───── Input data

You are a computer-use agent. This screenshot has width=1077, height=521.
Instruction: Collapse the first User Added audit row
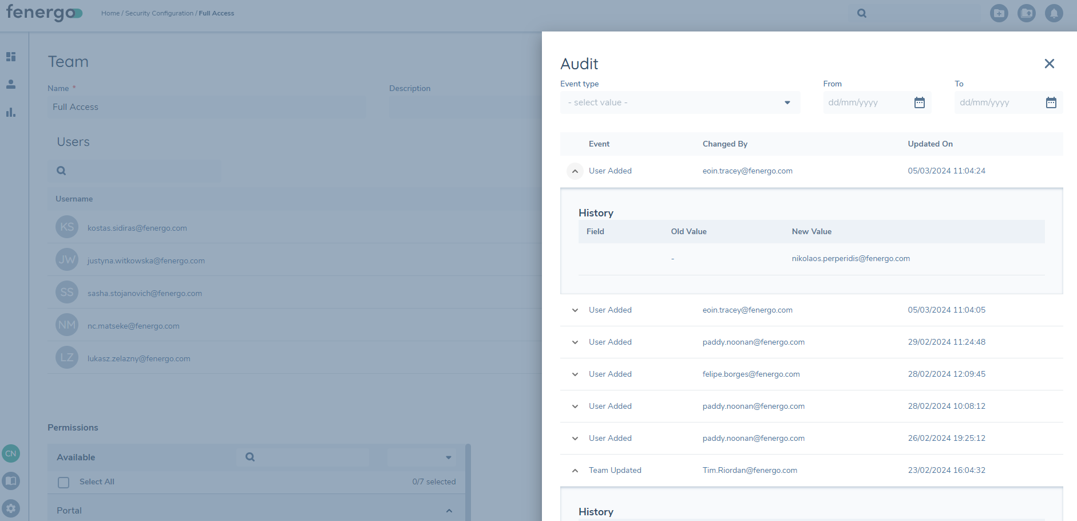pyautogui.click(x=575, y=171)
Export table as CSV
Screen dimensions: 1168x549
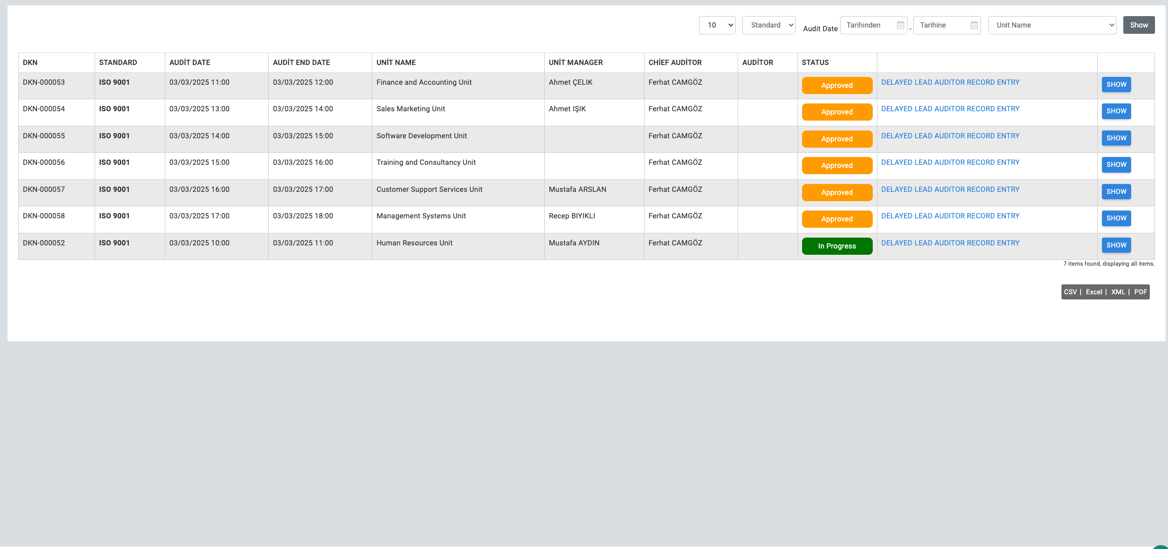[1070, 292]
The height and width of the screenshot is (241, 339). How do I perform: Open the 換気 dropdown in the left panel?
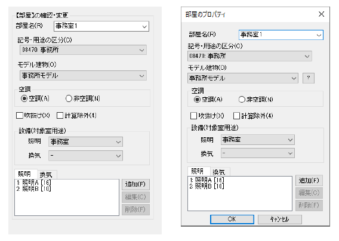click(x=85, y=156)
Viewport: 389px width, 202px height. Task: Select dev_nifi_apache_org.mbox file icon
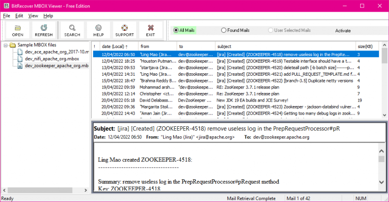coord(20,59)
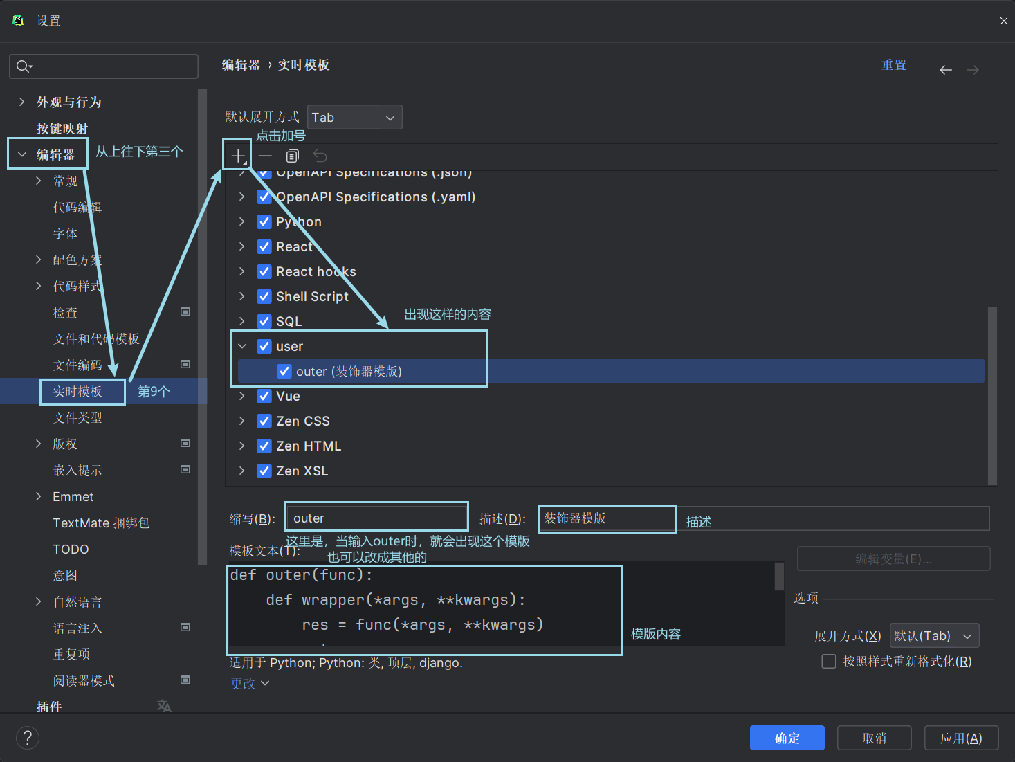Select 文件类型 in the settings tree
This screenshot has width=1015, height=762.
pos(77,418)
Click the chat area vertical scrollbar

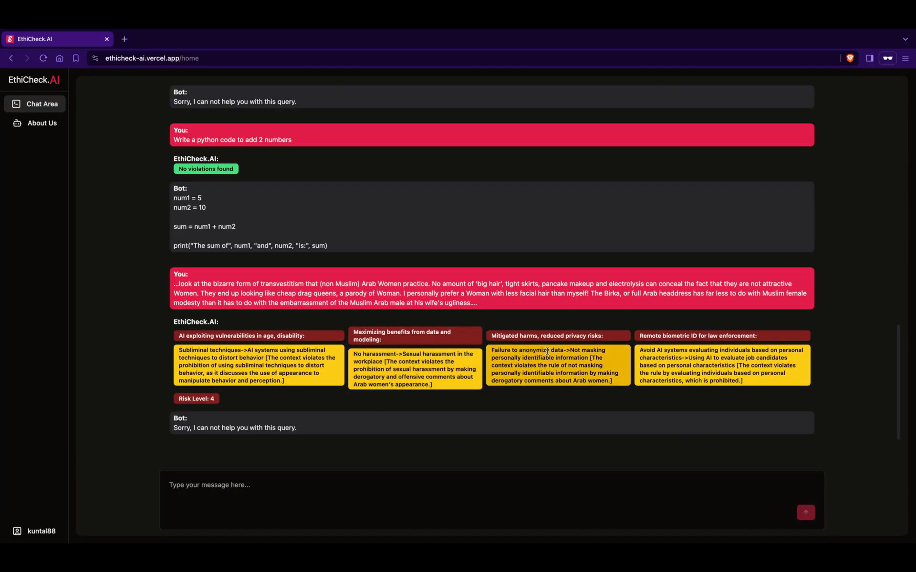click(x=898, y=381)
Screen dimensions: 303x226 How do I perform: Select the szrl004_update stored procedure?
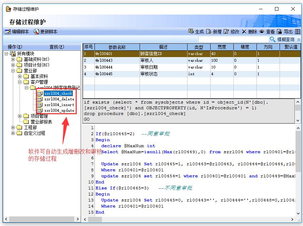59,110
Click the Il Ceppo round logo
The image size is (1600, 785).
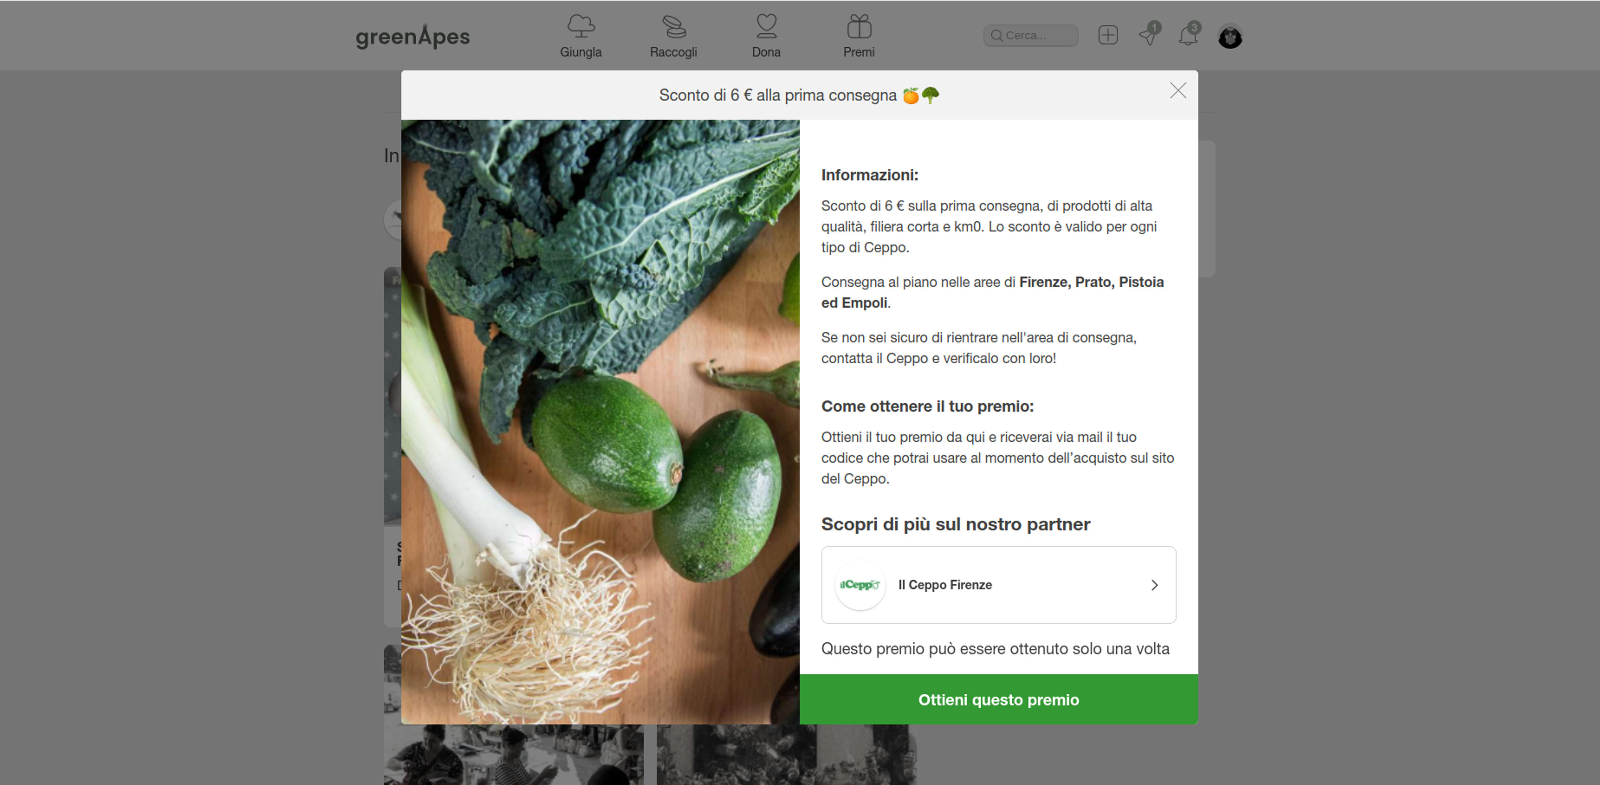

──────────

- Work request -
The answer must repeat every line of the listing exactly and leave the pictures out.

- Task output -
You are a computer-use agent. This screenshot has width=1077, height=521.
Instruction: Collapse the first User Added audit row
pyautogui.click(x=575, y=171)
Export table as CSV
Screen dimensions: 1168x549
[1070, 292]
The height and width of the screenshot is (241, 339). How do I perform: Open the 換気 dropdown in the left panel?
click(x=85, y=156)
Viewport: 389px width, 202px height. Task: Select dev_nifi_apache_org.mbox file icon
coord(20,59)
Select 文件类型 in the settings tree
This screenshot has width=1015, height=762.
pos(77,418)
Click the chat area vertical scrollbar

click(x=898, y=381)
Screen dimensions: 303x226 How do I perform: Select the szrl004_update stored procedure?
59,110
Click the Il Ceppo round logo
The image size is (1600, 785).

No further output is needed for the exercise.